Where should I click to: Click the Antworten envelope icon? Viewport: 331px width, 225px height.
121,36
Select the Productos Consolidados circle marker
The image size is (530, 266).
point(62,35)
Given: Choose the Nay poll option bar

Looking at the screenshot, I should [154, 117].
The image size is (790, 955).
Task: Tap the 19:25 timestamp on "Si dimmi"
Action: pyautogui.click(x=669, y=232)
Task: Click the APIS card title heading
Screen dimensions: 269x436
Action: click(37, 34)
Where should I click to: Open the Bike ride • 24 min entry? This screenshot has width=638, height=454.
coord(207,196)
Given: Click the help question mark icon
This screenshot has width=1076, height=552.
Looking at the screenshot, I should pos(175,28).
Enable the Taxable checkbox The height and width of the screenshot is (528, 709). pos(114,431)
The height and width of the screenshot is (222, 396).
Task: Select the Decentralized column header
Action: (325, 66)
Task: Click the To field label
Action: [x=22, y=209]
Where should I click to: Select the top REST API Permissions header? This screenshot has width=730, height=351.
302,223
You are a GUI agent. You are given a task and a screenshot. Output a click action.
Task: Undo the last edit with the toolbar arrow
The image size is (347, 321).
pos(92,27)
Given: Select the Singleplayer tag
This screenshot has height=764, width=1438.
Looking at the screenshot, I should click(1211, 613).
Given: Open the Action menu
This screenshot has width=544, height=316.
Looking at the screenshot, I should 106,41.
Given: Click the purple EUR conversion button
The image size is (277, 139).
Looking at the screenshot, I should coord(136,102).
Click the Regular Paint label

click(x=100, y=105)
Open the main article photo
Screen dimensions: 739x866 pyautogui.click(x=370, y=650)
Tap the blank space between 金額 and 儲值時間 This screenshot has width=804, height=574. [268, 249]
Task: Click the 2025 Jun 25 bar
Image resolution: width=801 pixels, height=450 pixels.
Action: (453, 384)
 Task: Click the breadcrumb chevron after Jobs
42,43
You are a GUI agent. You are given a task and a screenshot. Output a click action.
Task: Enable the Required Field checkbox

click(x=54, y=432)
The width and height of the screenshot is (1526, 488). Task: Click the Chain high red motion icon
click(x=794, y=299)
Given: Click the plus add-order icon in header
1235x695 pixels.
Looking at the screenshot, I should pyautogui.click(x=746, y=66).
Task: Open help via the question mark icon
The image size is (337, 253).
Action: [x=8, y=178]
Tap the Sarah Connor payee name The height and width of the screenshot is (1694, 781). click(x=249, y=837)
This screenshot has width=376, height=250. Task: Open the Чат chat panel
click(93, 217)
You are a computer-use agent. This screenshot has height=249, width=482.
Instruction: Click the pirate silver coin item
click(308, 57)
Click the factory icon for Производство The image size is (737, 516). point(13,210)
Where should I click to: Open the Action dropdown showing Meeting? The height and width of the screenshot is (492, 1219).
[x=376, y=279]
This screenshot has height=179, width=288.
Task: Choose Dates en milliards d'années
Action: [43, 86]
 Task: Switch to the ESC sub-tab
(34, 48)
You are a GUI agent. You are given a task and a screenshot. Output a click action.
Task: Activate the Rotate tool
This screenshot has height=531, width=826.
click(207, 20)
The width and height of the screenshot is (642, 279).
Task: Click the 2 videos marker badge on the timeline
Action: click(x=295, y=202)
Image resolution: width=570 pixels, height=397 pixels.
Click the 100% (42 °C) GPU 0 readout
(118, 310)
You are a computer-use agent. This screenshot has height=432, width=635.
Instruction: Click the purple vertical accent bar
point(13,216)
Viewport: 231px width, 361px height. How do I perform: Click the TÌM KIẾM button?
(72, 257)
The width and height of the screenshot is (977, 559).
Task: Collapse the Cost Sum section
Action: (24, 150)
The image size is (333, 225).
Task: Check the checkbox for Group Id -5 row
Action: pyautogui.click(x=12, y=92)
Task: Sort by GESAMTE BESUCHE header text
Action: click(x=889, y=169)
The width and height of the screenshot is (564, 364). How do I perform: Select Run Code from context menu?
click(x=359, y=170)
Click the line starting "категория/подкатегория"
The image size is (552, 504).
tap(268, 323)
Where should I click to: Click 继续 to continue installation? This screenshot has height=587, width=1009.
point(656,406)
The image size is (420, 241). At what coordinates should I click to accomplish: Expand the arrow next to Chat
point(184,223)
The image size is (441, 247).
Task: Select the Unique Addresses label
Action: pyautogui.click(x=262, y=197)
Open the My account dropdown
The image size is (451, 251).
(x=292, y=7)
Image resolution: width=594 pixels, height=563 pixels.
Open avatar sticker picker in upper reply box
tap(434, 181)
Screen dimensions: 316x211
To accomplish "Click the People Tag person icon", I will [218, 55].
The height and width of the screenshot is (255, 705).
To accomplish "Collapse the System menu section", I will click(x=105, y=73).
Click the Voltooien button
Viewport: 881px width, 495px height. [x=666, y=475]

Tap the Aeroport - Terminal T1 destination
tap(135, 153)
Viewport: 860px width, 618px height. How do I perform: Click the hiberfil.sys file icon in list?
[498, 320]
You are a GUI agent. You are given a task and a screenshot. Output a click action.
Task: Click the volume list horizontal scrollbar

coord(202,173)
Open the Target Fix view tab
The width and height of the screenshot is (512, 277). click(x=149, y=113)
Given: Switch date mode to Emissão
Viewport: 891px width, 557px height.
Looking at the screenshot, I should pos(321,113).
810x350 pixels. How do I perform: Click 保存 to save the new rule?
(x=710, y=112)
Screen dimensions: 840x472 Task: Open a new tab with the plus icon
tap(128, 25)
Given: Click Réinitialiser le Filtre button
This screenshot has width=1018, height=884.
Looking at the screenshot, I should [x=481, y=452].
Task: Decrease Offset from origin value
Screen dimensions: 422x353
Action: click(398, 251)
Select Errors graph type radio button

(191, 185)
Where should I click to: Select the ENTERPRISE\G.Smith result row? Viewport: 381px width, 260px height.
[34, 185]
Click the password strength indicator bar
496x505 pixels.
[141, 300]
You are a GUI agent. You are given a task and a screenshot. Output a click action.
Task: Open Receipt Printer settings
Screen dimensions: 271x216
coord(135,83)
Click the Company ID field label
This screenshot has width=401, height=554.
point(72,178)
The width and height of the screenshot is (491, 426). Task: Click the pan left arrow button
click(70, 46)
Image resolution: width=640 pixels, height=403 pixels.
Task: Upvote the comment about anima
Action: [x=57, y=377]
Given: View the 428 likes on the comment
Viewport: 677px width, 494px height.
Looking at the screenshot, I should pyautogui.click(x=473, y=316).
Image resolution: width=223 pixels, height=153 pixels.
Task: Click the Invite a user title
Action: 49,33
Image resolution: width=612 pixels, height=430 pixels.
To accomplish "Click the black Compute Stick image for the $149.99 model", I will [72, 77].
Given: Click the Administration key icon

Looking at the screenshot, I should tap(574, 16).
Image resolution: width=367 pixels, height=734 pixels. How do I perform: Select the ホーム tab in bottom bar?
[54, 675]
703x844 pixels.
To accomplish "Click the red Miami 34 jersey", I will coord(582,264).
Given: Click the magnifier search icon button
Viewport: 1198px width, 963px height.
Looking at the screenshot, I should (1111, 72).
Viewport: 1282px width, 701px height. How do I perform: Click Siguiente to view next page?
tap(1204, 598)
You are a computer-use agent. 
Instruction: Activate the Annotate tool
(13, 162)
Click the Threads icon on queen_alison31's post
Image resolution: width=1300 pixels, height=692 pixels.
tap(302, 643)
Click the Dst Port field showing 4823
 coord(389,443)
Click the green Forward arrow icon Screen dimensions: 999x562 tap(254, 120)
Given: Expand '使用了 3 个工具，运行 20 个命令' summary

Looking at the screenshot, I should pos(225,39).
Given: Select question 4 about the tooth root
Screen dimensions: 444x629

::::::

Task statement => Could you reproduce all of the material above, exactly as it reads?

Output =>
Where should I click to: Click the Antworten envelope icon? Viewport: 331px width, 225px height.
121,36
Select the Productos Consolidados circle marker
The image size is (530, 266).
point(62,35)
Given: Choose the Nay poll option bar

Looking at the screenshot, I should [154, 117].
The image size is (790, 955).
Task: Tap the 19:25 timestamp on "Si dimmi"
Action: pyautogui.click(x=669, y=232)
Task: Click the APIS card title heading
Screen dimensions: 269x436
Action: click(37, 34)
Where should I click to: Open the Bike ride • 24 min entry? This screenshot has width=638, height=454.
coord(207,196)
Given: Click the help question mark icon
This screenshot has width=1076, height=552.
Looking at the screenshot, I should pos(175,28).
Enable the Taxable checkbox The height and width of the screenshot is (528, 709). pos(114,431)
The height and width of the screenshot is (222, 396).
Task: Select the Decentralized column header
Action: (325, 66)
Task: Click the To field label
Action: [x=22, y=209]
Where should I click to: Select the top REST API Permissions header? This screenshot has width=730, height=351.
302,223
You are a GUI agent. You are given a task and a screenshot. Output a click action.
Task: Undo the last edit with the toolbar arrow
The image size is (347, 321).
pos(92,27)
Given: Select the Singleplayer tag
This screenshot has height=764, width=1438.
Looking at the screenshot, I should click(1211, 613).
Given: Open the Action menu
This screenshot has width=544, height=316.
Looking at the screenshot, I should 106,41.
Given: Click the purple EUR conversion button
The image size is (277, 139).
Looking at the screenshot, I should coord(136,102).
Click the Regular Paint label

click(x=100, y=105)
Open the main article photo
Screen dimensions: 739x866 pyautogui.click(x=370, y=650)
Tap the blank space between 金額 and 儲值時間 This screenshot has width=804, height=574. [268, 249]
Task: Click the 2025 Jun 25 bar
Image resolution: width=801 pixels, height=450 pixels.
Action: (453, 384)
 Task: Click the breadcrumb chevron after Jobs
42,43
You are a GUI agent. You are given a task and a screenshot. Output a click action.
Task: Enable the Required Field checkbox

click(x=54, y=432)
The width and height of the screenshot is (1526, 488). Task: Click the Chain high red motion icon
click(x=794, y=299)
Given: Click the plus add-order icon in header
1235x695 pixels.
Looking at the screenshot, I should pyautogui.click(x=746, y=66).
Task: Open help via the question mark icon
The image size is (337, 253).
Action: [x=8, y=178]
Tap the Sarah Connor payee name The height and width of the screenshot is (1694, 781). click(x=249, y=837)
This screenshot has width=376, height=250. Task: Open the Чат chat panel
click(93, 217)
You are a computer-use agent. This screenshot has height=249, width=482.
Instruction: Click the pirate silver coin item
click(308, 57)
Click the factory icon for Производство The image size is (737, 516). point(13,210)
Where should I click to: Open the Action dropdown showing Meeting? The height and width of the screenshot is (492, 1219).
[x=376, y=279]
This screenshot has height=179, width=288.
Task: Choose Dates en milliards d'années
Action: [43, 86]
 Task: Switch to the ESC sub-tab
(34, 48)
You are a GUI agent. You are given a task and a screenshot. Output a click action.
Task: Activate the Rotate tool
This screenshot has height=531, width=826.
click(207, 20)
The width and height of the screenshot is (642, 279).
Task: Click the 2 videos marker badge on the timeline
Action: click(x=295, y=202)
Image resolution: width=570 pixels, height=397 pixels.
Click the 100% (42 °C) GPU 0 readout
(118, 310)
You are a computer-use agent. This screenshot has height=432, width=635.
Instruction: Click the purple vertical accent bar
point(13,216)
Viewport: 231px width, 361px height. How do I perform: Click the TÌM KIẾM button?
(72, 257)
The width and height of the screenshot is (977, 559).
Task: Collapse the Cost Sum section
Action: (24, 150)
The image size is (333, 225).
Task: Check the checkbox for Group Id -5 row
Action: pyautogui.click(x=12, y=92)
Task: Sort by GESAMTE BESUCHE header text
Action: click(x=889, y=169)
The width and height of the screenshot is (564, 364). How do I perform: Select Run Code from context menu?
click(x=359, y=170)
Click the line starting "категория/подкатегория"
The image size is (552, 504).
tap(268, 323)
Where should I click to: Click 继续 to continue installation? This screenshot has height=587, width=1009.
point(656,406)
The image size is (420, 241). At what coordinates should I click to accomplish: Expand the arrow next to Chat
point(184,223)
The image size is (441, 247).
Task: Select the Unique Addresses label
Action: pyautogui.click(x=262, y=197)
Open the My account dropdown
The image size is (451, 251).
(x=292, y=7)
Image resolution: width=594 pixels, height=563 pixels.
Open avatar sticker picker in upper reply box
tap(434, 181)
Screen dimensions: 316x211
To accomplish "Click the People Tag person icon", I will [218, 55].
The height and width of the screenshot is (255, 705).
To accomplish "Collapse the System menu section", I will click(x=105, y=73).
Click the Voltooien button
Viewport: 881px width, 495px height. [x=666, y=475]

Tap the Aeroport - Terminal T1 destination
tap(135, 153)
Viewport: 860px width, 618px height. How do I perform: Click the hiberfil.sys file icon in list?
[498, 320]
You are a GUI agent. You are given a task and a screenshot. Output a click action.
Task: Click the volume list horizontal scrollbar

coord(202,173)
Open the Target Fix view tab
The width and height of the screenshot is (512, 277). click(x=149, y=113)
Given: Switch date mode to Emissão
Viewport: 891px width, 557px height.
Looking at the screenshot, I should pos(321,113).
810x350 pixels. How do I perform: Click 保存 to save the new rule?
(x=710, y=112)
Screen dimensions: 840x472 Task: Open a new tab with the plus icon
tap(128, 25)
Given: Click Réinitialiser le Filtre button
This screenshot has width=1018, height=884.
Looking at the screenshot, I should [x=481, y=452].
Task: Decrease Offset from origin value
Screen dimensions: 422x353
Action: click(398, 251)
Select Errors graph type radio button

(191, 185)
Where should I click to: Select the ENTERPRISE\G.Smith result row? Viewport: 381px width, 260px height.
[34, 185]
Click the password strength indicator bar
496x505 pixels.
[141, 300]
You are a GUI agent. You are given a task and a screenshot. Output a click action.
Task: Open Receipt Printer settings
Screen dimensions: 271x216
coord(135,83)
Click the Company ID field label
This screenshot has width=401, height=554.
point(72,178)
The width and height of the screenshot is (491, 426). Task: Click the pan left arrow button
click(70, 46)
Image resolution: width=640 pixels, height=403 pixels.
Task: Upvote the comment about anima
Action: [x=57, y=377]
Given: View the 428 likes on the comment
Viewport: 677px width, 494px height.
Looking at the screenshot, I should pyautogui.click(x=473, y=316).
Image resolution: width=223 pixels, height=153 pixels.
Task: Click the Invite a user title
Action: 49,33
Image resolution: width=612 pixels, height=430 pixels.
To accomplish "Click the black Compute Stick image for the $149.99 model", I will [72, 77].
Given: Click the Administration key icon

Looking at the screenshot, I should tap(574, 16).
Image resolution: width=367 pixels, height=734 pixels. How do I perform: Select the ホーム tab in bottom bar?
[54, 675]
703x844 pixels.
To accomplish "Click the red Miami 34 jersey", I will coord(582,264).
Given: Click the magnifier search icon button
Viewport: 1198px width, 963px height.
Looking at the screenshot, I should (1111, 72).
Viewport: 1282px width, 701px height. How do I perform: Click Siguiente to view next page?
tap(1204, 598)
You are a computer-use agent. 
Instruction: Activate the Annotate tool
(13, 162)
Click the Threads icon on queen_alison31's post
Image resolution: width=1300 pixels, height=692 pixels.
tap(302, 643)
Click the Dst Port field showing 4823
 coord(389,443)
Click the green Forward arrow icon Screen dimensions: 999x562 tap(254, 120)
Given: Expand '使用了 3 个工具，运行 20 个命令' summary

Looking at the screenshot, I should pos(225,39).
Given: Select question 4 about the tooth root
Screen dimensions: 444x629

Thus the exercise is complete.